◆ **EXERCISE AIM**:
Two lines mark the range in the entries below: the one holding "The width and height of the screenshot is (970, 600)." and the one holding "1568x767 pixels.". Set down those two and all lines between them, exactly.

Dataset items:
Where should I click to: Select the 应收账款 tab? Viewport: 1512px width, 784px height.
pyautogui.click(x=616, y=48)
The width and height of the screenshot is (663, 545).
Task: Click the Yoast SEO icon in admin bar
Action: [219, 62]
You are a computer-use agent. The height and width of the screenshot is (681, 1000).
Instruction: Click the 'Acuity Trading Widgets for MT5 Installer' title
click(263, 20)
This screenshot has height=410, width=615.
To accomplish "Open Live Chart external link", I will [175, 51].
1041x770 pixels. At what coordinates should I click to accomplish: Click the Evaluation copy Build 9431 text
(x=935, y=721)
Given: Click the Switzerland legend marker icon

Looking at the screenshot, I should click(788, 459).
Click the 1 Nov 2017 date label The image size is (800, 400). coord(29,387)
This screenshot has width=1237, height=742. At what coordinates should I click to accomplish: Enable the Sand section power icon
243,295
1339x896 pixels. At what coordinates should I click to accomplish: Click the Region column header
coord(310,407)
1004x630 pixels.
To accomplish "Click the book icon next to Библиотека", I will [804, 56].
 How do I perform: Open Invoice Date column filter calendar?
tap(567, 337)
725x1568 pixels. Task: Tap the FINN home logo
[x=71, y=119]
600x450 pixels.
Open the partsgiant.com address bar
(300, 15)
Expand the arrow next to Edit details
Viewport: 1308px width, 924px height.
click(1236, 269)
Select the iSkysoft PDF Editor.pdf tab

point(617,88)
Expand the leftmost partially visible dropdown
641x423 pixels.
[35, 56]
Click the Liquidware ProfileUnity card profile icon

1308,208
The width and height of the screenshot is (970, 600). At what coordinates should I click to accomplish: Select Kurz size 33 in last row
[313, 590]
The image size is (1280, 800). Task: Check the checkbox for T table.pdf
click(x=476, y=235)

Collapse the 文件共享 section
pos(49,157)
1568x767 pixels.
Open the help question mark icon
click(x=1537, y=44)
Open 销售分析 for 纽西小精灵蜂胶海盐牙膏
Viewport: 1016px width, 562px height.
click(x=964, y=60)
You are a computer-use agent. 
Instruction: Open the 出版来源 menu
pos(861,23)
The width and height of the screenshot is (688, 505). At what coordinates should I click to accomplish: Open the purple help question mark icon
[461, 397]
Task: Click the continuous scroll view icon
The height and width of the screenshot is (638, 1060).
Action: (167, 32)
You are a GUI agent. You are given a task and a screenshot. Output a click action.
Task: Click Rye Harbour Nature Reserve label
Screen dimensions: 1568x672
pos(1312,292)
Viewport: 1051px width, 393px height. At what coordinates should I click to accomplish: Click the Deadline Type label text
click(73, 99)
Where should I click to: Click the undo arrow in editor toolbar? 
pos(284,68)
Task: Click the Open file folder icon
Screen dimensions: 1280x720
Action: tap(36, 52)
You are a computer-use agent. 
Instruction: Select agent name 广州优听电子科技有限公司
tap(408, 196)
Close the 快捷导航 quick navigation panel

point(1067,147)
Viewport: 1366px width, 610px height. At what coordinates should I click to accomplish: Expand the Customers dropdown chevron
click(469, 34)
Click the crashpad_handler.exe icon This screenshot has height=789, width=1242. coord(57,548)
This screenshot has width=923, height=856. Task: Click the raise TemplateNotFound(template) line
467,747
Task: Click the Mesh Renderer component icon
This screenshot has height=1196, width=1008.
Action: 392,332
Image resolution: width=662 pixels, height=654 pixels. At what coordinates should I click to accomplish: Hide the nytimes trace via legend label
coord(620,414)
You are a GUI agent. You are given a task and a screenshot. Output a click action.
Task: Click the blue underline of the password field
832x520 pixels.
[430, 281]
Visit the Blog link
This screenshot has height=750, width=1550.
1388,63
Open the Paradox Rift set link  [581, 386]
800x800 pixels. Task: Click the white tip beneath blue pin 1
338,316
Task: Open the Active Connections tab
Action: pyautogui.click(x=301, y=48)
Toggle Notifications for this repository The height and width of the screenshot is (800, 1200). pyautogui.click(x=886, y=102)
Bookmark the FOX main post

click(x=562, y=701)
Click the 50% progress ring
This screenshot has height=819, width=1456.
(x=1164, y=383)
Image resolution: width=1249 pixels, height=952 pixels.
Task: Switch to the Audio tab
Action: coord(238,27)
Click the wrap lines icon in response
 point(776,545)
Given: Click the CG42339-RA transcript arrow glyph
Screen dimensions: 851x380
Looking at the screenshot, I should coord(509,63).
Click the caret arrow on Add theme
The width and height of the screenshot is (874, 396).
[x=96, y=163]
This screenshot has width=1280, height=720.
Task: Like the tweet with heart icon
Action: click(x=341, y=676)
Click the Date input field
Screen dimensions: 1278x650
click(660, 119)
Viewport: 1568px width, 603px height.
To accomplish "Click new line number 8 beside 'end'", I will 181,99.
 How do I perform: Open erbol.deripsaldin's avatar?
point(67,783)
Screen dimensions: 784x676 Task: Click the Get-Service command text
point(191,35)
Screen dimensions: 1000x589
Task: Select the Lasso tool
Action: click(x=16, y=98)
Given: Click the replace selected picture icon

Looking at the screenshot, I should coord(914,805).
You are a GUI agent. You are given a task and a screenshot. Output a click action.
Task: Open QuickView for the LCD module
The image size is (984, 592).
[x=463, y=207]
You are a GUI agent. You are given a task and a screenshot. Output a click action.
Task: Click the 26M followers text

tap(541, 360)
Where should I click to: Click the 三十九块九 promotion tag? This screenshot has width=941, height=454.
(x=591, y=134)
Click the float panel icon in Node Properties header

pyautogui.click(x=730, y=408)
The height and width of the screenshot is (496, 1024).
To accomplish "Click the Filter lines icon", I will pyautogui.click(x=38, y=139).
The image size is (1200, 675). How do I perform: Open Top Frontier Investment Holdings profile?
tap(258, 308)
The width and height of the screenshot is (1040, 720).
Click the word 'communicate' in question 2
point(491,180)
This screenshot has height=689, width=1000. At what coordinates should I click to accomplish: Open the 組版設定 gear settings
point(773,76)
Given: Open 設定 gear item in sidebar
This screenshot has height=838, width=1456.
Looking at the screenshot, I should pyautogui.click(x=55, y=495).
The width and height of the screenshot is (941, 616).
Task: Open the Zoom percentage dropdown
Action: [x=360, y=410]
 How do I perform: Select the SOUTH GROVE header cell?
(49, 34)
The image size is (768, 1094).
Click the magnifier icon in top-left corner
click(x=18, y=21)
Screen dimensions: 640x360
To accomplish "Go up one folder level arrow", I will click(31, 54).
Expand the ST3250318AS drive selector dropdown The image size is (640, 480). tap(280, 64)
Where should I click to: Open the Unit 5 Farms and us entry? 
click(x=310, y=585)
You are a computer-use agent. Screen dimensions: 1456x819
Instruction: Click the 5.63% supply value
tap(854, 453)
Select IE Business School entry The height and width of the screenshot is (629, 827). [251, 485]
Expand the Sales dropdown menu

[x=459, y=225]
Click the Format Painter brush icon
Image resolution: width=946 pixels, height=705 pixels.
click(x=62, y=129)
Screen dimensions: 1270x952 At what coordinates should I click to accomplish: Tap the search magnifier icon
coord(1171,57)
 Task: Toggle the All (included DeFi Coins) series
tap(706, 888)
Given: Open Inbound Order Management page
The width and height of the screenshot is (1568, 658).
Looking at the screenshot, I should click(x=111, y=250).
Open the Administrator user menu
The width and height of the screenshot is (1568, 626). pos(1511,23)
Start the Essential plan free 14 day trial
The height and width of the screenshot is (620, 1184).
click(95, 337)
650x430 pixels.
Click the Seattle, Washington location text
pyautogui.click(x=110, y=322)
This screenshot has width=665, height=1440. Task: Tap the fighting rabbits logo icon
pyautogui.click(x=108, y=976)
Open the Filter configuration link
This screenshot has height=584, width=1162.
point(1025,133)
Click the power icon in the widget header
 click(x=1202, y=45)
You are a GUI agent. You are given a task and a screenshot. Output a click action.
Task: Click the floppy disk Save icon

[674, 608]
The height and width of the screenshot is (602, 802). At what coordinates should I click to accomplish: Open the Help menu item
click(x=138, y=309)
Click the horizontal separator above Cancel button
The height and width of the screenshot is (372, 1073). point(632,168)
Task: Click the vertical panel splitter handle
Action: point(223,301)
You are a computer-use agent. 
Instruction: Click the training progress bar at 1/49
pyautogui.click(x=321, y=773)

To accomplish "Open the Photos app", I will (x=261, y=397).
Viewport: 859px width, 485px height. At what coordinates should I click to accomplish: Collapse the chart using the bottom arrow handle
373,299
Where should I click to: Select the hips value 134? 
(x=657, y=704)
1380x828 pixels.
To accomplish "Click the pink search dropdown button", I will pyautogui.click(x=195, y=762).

◆ **THE COMPLETED TASK**:
The width and height of the screenshot is (970, 600). At what coordinates should I click to accomplish: Select Kurz size 33 in last row
[313, 590]
The image size is (1280, 800). Task: Check the checkbox for T table.pdf
click(x=476, y=235)

Collapse the 文件共享 section
pos(49,157)
1568x767 pixels.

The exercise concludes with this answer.